**What you are asked to do**. Copy every line that holds the string "handle" from the data below.
────────────────────
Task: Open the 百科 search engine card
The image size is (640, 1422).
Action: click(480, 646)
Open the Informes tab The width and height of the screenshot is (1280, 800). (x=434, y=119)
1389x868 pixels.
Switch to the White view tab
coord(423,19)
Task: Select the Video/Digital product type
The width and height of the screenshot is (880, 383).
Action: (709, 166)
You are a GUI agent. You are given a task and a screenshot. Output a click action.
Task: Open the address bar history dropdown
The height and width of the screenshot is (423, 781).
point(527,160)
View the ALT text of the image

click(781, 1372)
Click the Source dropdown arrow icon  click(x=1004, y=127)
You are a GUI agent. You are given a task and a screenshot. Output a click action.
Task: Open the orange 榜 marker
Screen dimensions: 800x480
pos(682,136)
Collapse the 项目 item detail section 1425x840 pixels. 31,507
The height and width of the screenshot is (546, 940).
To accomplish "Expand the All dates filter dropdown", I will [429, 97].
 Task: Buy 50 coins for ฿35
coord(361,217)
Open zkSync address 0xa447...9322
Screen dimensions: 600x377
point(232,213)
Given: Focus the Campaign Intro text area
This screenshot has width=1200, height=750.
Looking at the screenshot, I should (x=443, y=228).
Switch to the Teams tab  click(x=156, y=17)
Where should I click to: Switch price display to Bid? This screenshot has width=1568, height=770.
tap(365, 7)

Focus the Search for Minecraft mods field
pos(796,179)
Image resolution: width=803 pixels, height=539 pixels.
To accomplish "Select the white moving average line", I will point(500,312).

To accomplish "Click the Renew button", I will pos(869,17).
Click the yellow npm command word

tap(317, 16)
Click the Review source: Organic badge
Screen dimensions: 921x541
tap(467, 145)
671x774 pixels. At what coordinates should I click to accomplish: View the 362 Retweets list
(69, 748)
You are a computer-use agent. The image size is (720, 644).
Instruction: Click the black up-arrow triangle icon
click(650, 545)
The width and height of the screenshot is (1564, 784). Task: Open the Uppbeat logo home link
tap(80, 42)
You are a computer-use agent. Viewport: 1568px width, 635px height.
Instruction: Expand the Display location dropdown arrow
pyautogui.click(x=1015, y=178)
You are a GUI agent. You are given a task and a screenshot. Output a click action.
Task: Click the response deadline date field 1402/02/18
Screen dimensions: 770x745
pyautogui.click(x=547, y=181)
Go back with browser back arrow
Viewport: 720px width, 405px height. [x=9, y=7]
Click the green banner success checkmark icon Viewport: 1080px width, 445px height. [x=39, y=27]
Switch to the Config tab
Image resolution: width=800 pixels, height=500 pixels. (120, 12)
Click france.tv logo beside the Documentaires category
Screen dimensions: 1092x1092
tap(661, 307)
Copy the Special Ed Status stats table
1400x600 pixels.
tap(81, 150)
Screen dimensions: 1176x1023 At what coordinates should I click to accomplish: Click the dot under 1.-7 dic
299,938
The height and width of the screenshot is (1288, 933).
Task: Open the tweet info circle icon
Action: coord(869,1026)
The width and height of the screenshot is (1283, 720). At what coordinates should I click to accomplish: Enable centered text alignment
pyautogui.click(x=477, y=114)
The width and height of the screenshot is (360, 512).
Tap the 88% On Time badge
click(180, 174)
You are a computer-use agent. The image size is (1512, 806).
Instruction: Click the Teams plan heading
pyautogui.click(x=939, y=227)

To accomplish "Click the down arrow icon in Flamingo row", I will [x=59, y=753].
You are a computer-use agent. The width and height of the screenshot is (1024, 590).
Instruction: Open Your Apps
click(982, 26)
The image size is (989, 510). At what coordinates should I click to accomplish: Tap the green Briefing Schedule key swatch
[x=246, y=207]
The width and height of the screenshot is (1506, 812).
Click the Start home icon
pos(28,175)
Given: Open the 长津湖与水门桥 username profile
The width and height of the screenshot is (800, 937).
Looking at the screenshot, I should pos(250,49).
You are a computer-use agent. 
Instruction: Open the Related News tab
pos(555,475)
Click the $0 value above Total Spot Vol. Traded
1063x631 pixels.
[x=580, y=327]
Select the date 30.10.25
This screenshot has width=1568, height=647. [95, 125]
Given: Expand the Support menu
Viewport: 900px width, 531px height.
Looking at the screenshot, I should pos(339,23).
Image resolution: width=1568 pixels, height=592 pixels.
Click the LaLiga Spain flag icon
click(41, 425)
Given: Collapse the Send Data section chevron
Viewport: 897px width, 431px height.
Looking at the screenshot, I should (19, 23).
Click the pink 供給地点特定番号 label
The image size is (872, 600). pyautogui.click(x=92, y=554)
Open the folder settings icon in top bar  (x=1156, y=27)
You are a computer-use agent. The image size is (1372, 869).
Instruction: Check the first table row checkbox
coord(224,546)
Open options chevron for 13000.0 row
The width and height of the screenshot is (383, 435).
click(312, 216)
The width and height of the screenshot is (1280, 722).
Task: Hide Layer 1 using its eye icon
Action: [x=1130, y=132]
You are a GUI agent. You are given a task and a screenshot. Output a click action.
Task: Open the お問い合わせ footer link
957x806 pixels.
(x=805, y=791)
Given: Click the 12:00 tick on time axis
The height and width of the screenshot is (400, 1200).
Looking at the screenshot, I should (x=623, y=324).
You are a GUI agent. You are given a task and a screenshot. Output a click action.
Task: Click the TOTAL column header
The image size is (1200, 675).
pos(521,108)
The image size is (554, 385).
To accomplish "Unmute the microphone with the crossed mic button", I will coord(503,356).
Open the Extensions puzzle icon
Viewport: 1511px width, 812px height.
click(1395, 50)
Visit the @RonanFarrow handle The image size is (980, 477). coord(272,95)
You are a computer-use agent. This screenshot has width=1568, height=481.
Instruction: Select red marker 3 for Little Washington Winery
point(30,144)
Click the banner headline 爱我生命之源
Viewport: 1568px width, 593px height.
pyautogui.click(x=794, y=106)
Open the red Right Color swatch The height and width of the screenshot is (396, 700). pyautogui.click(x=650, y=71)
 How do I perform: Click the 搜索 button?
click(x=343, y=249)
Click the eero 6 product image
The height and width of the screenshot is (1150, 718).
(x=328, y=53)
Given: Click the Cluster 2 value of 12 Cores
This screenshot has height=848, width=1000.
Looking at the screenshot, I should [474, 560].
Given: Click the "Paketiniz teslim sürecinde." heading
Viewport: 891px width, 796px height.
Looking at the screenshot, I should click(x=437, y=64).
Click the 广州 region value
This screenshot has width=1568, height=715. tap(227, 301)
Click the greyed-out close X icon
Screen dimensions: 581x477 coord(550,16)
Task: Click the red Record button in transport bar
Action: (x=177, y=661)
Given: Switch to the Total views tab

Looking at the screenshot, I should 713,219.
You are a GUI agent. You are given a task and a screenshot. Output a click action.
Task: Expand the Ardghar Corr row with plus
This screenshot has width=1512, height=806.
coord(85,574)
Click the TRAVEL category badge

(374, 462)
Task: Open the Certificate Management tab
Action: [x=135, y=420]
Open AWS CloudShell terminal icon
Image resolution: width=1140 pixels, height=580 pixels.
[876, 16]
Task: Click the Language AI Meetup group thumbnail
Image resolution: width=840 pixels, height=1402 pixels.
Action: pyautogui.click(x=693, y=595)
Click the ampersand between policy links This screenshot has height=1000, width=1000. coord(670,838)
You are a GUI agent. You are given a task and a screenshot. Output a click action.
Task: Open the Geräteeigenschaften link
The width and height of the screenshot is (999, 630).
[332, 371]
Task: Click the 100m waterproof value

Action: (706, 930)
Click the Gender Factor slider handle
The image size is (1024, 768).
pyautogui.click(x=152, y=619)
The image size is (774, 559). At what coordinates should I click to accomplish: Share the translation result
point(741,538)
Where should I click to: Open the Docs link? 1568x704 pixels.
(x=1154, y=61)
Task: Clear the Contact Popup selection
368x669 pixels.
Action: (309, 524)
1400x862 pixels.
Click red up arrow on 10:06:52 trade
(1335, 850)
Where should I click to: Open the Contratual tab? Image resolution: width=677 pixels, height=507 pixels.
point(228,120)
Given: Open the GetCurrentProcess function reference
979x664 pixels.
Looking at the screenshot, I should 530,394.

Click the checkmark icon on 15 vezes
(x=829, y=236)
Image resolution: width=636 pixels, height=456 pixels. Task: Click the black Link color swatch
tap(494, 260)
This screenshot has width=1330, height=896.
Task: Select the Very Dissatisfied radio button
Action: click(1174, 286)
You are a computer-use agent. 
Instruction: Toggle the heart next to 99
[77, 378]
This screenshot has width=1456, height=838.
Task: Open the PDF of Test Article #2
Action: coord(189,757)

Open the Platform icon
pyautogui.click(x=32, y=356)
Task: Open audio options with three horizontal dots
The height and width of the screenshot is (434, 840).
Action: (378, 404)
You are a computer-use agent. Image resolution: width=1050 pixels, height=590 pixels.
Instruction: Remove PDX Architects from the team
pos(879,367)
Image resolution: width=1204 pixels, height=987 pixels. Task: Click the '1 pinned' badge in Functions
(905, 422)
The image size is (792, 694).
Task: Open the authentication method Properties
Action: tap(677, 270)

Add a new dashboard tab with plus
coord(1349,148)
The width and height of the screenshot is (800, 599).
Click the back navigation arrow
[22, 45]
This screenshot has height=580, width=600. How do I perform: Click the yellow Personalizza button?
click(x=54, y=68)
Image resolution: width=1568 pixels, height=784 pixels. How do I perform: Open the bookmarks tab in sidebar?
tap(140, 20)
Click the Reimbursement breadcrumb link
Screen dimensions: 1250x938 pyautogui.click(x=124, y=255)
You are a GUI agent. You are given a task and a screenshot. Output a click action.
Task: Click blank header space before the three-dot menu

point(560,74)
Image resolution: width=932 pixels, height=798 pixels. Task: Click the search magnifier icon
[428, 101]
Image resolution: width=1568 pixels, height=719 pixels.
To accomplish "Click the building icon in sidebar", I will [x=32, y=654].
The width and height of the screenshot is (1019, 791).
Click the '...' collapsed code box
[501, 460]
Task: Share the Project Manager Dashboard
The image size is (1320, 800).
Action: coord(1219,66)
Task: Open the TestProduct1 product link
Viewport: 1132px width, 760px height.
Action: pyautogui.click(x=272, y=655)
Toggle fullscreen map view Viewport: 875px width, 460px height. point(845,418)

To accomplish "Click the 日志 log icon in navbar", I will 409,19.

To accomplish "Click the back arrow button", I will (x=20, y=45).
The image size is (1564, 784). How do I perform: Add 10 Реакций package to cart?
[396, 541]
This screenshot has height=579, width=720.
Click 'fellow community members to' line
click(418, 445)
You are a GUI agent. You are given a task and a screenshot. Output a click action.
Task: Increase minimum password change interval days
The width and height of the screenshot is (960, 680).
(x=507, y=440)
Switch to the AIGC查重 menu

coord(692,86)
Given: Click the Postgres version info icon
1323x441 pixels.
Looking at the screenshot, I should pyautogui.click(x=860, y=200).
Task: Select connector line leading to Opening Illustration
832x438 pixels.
────────────────────
**Exercise output**.
Visit the @RonanFarrow handle The image size is (980, 477). coord(272,95)
Click the Gender Factor slider handle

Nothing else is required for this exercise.